When we were dating, my husband once shared with me that he wanted to be a priest. I laughed it off in the same way that when I was eight I wanted to be a circus clown. I brushed it off as just one of those passing childhood fancies. How could my tough, good-looking boyfriend ever consider something so chaste? Not that I have any disrespect for the priesthood; it just seem a thousand miles away from who he was. Little did I know that his tough, manly exterior was hiding a deep-seated shame about sex. When we were dating he never pressured me for sex. I thought he was a gentleman. I had mistaken my husband’s lack of a sex drive as gentlemanliness.
And that is where my secret comes from. I am having an affair. I have been having one for nearly three years. After nearly 20 years of marriage my husband has completely cut me off from sex. Because he thinks it is a shameful act.
In the beginning of our marriage, we had sex maybe twice a week. There were times when I wanted more sex, but I understood he worked hard and felt tired at the end of the day. But he didn’t act tired. He just acted uninterested in sex. But he really wanted to be a father.
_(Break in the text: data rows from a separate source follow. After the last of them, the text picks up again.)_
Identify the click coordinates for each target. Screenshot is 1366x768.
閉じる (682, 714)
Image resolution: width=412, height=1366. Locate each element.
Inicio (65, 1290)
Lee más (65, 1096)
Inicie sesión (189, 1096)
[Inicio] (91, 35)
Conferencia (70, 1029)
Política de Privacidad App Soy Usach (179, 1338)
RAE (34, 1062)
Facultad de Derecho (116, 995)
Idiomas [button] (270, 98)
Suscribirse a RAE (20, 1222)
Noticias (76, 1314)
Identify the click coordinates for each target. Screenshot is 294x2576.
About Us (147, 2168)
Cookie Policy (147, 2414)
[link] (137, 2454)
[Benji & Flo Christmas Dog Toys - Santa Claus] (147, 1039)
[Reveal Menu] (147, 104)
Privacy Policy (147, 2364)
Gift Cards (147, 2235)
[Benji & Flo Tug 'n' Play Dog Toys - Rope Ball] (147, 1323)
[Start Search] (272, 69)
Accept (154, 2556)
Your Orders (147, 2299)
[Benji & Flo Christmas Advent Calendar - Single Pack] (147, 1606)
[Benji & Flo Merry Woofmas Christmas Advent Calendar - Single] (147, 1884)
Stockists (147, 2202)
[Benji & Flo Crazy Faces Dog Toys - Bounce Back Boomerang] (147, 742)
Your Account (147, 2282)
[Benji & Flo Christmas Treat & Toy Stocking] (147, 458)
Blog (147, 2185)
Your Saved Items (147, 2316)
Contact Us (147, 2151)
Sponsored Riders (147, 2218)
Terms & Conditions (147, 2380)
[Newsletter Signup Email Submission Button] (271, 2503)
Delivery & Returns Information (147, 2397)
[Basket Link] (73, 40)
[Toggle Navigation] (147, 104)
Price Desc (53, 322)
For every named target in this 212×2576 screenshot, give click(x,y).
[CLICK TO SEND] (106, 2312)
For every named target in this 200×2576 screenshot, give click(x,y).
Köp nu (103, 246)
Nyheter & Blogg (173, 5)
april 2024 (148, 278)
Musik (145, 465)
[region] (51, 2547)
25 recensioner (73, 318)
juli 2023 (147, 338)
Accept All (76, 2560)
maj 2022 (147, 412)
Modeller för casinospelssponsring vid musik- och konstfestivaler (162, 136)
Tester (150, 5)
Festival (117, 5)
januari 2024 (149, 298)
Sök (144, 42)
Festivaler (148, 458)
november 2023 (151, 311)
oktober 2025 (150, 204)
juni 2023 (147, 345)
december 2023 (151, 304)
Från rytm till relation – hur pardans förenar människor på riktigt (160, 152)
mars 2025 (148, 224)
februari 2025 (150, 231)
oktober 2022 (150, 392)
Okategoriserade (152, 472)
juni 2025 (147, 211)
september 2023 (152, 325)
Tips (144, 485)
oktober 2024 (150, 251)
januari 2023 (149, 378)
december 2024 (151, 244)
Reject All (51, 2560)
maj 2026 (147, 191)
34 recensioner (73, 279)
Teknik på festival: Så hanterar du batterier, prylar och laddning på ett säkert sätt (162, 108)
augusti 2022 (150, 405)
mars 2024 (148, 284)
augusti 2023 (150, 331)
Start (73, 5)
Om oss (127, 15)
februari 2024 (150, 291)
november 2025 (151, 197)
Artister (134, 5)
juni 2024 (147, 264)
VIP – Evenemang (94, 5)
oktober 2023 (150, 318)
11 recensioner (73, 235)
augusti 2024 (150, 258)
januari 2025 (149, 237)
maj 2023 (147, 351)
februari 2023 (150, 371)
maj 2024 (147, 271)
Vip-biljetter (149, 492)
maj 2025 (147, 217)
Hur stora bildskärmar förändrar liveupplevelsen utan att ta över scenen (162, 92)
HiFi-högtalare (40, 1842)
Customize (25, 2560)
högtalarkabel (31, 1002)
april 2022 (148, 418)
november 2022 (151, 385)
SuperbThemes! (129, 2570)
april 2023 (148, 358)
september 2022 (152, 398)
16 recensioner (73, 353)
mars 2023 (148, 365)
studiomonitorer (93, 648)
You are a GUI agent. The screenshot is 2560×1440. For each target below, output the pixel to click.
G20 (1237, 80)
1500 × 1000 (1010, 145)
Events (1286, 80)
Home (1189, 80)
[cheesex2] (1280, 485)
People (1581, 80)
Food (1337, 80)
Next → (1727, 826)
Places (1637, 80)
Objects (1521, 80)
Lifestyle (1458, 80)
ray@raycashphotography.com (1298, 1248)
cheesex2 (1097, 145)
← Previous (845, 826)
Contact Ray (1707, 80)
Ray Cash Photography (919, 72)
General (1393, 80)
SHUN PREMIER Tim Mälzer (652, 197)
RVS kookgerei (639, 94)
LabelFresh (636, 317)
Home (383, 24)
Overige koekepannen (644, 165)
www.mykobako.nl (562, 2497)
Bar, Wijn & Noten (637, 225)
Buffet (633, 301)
That was why we were having sex: he wanted children.
Once we had two children the sex went from once or twice a week, to once or twice a month, to once every three months, then once or twice a year. Now it has been about five years since we have had sex.
At first I asked him to talk about it with me. Was I too fat? Was I not doing something he needed me to do?
I got him to go to marriage counseling when I threatened to leave him. After months of counseling it came out — he disliked sex, always had. And furthermore, he did not want to change and was unwilling to change. Even for me.
I had two choices: stay in a sexless marriage or leave him. I wanted to leave him and was making plans to do so when one of our children came down with a life-threatening disease. And then the economy tanked. I lost my good paying job. (Even now, we have not financially recovered from that double whammy.)